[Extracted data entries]

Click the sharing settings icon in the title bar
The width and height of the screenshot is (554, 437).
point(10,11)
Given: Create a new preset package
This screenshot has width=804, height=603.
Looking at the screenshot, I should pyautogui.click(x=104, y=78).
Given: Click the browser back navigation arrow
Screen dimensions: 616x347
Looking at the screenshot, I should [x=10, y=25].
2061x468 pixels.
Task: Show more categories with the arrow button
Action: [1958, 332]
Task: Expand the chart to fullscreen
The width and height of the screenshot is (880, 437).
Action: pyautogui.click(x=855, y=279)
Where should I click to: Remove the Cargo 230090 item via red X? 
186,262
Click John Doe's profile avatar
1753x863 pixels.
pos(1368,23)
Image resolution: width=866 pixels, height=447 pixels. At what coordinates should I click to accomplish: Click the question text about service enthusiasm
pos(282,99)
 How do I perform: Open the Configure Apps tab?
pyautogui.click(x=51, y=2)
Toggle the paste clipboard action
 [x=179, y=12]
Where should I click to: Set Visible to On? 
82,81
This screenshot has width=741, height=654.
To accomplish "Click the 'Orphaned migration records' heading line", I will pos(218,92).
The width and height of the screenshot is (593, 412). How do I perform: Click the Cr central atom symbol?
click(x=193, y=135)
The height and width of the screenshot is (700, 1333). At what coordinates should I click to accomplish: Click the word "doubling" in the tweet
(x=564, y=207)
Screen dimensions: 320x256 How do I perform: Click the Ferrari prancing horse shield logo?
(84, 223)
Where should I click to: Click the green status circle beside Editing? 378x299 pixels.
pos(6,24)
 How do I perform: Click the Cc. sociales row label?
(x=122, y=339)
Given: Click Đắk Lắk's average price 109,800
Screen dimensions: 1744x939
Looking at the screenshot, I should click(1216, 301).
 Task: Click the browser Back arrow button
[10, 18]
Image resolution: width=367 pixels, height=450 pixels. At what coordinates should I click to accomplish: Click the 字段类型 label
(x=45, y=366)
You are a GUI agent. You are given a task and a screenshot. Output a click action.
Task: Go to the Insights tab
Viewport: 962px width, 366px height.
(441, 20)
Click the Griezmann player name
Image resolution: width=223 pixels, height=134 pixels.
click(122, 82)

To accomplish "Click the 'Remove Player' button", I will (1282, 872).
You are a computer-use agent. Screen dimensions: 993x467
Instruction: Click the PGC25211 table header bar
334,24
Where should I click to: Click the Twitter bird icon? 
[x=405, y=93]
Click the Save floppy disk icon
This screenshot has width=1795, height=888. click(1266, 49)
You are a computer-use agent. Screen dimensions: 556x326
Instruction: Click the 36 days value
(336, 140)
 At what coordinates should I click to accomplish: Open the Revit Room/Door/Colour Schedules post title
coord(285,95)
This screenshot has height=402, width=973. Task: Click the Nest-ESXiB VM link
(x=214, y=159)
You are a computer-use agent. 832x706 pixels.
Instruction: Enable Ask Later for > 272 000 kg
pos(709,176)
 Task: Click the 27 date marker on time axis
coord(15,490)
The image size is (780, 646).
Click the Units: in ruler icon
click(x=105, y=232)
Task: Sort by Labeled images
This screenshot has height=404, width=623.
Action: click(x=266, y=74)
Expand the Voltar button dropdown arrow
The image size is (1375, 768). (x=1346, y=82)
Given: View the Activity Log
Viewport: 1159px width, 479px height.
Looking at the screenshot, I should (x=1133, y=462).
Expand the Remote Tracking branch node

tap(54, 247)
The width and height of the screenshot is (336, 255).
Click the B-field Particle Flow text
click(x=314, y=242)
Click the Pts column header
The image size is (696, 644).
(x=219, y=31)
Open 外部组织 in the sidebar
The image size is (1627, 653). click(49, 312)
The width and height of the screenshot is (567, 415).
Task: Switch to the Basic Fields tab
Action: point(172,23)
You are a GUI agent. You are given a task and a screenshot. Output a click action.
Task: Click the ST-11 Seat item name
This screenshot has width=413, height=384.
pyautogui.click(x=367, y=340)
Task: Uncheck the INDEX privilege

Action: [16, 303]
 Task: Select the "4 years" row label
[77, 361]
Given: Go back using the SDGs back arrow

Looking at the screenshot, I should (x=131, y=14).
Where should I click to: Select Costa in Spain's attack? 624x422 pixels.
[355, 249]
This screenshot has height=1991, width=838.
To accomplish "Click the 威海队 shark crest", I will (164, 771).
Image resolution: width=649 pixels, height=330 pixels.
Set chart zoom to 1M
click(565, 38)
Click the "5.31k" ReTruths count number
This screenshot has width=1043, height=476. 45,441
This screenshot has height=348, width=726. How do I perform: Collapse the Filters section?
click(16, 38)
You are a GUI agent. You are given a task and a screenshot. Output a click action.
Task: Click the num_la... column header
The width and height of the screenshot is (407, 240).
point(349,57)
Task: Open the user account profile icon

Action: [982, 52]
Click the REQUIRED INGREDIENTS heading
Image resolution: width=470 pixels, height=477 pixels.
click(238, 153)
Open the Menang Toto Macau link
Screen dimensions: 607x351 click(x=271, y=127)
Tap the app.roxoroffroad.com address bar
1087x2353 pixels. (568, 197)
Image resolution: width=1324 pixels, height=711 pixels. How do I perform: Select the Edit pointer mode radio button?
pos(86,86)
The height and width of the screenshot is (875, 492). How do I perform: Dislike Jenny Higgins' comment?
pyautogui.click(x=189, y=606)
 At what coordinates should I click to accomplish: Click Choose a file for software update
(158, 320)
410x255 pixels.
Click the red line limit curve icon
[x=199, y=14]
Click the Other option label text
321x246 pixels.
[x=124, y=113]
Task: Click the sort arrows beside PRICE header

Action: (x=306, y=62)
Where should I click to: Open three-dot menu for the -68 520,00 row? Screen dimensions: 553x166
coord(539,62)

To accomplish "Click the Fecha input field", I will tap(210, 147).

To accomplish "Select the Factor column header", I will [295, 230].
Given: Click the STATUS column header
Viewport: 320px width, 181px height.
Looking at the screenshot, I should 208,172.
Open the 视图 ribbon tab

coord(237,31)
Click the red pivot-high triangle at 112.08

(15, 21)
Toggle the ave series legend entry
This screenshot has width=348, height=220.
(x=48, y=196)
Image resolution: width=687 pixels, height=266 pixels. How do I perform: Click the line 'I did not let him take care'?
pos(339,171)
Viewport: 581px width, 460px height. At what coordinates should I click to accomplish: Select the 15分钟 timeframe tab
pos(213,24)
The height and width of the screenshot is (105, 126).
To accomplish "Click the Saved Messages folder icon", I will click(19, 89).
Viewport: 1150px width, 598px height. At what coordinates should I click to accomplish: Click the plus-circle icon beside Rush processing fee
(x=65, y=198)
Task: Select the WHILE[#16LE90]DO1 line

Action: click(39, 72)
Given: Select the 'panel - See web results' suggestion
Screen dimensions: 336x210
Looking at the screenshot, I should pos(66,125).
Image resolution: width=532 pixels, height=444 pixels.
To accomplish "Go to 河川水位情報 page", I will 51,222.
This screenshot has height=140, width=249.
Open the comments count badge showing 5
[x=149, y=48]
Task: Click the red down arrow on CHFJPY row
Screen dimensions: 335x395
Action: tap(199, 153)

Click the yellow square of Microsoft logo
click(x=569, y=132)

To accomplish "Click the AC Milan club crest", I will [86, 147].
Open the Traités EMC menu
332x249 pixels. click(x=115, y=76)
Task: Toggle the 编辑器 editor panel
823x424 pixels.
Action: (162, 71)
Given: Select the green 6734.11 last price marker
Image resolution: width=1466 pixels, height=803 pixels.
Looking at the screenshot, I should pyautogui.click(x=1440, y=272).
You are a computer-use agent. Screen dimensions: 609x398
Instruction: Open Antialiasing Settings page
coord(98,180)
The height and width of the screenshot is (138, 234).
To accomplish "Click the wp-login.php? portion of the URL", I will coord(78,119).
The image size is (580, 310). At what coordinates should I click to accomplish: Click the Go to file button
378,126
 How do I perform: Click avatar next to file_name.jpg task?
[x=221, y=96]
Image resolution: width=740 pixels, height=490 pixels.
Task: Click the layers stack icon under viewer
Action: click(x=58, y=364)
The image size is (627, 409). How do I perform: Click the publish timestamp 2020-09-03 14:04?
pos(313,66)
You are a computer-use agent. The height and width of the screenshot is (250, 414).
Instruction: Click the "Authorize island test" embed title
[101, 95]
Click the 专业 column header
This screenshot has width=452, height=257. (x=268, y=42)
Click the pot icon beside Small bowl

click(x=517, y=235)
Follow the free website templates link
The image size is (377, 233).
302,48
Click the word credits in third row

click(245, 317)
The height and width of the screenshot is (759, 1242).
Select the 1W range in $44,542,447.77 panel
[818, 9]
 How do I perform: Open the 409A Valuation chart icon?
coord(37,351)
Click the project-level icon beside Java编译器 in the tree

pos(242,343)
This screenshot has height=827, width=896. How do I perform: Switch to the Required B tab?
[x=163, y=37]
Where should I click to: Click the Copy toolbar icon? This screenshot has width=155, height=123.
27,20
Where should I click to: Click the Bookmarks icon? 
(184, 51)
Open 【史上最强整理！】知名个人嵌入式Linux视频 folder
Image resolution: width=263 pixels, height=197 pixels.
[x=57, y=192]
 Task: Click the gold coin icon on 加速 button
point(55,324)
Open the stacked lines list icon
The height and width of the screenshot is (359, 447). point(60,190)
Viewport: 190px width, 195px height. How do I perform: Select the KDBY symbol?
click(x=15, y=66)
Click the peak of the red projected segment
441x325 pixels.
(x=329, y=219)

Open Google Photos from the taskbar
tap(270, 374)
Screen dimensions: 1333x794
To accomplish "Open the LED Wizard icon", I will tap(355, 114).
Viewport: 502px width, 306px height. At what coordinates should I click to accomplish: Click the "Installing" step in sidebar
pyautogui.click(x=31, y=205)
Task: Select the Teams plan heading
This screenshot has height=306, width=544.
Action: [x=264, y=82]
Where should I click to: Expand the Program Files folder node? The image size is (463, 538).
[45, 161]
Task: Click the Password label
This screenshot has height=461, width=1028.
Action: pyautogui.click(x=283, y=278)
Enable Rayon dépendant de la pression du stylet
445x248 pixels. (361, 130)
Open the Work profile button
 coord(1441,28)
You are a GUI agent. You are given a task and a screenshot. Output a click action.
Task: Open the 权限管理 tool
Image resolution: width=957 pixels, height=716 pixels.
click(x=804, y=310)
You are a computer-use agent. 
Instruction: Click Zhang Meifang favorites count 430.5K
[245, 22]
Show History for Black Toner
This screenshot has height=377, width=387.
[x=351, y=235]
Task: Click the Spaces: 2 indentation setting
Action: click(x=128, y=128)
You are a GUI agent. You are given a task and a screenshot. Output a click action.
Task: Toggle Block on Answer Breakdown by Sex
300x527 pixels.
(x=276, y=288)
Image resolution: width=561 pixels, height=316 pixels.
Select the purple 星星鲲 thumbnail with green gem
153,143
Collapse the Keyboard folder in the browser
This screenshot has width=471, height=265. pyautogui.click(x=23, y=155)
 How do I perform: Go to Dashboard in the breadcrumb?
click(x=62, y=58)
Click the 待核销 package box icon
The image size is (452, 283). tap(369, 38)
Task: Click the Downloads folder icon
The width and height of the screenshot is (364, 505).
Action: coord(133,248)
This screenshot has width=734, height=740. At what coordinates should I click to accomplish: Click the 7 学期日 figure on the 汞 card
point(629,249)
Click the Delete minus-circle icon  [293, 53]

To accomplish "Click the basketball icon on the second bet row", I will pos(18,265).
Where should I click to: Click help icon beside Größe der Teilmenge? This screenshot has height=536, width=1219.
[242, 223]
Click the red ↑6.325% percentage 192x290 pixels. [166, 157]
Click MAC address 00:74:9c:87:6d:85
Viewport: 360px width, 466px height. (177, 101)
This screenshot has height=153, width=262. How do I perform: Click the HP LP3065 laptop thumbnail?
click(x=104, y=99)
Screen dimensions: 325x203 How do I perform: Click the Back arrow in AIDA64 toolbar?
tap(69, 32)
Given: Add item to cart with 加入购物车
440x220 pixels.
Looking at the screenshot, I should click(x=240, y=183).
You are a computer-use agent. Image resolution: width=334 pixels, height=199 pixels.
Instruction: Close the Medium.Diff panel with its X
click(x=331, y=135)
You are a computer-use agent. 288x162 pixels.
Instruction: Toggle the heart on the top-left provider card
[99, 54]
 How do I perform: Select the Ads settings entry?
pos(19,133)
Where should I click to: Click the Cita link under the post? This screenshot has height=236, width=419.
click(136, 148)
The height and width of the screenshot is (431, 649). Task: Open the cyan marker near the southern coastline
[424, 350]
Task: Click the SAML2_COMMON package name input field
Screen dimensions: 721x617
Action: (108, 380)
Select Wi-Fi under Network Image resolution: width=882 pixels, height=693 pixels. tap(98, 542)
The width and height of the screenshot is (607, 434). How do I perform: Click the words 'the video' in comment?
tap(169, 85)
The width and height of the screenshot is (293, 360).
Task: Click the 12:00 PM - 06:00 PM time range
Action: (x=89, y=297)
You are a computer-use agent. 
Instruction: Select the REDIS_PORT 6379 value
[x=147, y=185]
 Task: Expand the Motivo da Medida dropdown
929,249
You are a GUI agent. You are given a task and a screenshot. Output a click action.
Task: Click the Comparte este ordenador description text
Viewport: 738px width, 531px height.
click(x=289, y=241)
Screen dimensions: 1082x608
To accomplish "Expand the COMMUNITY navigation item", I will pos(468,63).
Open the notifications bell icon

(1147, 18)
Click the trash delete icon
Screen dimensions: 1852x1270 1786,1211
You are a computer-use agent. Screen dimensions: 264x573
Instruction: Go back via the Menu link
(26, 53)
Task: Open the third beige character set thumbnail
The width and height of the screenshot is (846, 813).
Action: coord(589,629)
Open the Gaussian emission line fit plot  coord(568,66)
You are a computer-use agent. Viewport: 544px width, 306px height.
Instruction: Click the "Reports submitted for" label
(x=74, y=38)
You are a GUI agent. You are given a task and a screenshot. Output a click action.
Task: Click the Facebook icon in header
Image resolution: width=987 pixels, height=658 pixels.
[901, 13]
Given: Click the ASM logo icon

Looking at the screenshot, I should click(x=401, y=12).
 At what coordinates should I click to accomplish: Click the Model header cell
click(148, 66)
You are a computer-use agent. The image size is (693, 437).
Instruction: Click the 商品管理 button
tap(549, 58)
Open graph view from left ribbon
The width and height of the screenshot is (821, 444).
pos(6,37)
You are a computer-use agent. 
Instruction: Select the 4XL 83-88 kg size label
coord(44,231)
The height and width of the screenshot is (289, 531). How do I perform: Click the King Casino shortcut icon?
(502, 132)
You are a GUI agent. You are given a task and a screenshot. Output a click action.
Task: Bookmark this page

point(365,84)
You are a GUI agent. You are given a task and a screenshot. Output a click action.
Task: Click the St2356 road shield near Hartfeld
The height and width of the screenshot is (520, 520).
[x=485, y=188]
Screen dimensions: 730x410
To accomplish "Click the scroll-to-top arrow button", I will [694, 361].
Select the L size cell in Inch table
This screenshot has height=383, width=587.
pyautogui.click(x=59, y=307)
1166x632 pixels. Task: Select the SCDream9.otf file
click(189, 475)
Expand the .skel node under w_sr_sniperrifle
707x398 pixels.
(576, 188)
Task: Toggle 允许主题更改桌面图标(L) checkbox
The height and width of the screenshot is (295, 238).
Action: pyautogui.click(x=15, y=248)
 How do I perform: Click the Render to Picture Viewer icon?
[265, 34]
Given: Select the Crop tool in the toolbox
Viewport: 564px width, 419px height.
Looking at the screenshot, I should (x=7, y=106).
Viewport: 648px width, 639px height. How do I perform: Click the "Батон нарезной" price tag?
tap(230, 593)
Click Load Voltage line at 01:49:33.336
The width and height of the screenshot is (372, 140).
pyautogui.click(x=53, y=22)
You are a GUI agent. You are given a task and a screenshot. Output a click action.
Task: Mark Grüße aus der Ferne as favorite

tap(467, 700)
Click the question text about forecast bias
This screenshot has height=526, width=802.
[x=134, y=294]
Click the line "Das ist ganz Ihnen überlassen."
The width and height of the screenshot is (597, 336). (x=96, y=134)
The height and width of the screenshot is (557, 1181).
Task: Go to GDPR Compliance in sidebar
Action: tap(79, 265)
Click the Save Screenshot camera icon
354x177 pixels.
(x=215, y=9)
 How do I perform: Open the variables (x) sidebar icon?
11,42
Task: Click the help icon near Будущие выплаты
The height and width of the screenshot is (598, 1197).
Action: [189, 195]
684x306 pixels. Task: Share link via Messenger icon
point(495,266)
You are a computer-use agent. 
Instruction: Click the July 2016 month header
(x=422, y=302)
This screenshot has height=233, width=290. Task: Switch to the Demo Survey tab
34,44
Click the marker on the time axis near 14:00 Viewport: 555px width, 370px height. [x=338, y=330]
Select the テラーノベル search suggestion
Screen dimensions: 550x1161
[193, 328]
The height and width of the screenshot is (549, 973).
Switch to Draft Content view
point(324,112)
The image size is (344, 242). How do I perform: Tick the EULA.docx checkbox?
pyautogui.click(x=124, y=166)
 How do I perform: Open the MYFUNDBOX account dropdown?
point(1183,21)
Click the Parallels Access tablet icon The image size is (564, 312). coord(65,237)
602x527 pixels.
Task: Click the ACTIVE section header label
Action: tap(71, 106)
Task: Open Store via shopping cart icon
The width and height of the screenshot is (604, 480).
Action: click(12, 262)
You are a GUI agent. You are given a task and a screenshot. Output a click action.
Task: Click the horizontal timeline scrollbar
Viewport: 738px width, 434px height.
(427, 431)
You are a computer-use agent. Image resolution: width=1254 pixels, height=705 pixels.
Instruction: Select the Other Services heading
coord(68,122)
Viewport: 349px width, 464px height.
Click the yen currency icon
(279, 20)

== WORK INSTRUCTION ==
The answer must be every line from the records above that contains the word "input", copied in full.

== RESULT ==
To accomplish "Click the Fecha input field", I will tap(210, 147).
Task: Click the SAML2_COMMON package name input field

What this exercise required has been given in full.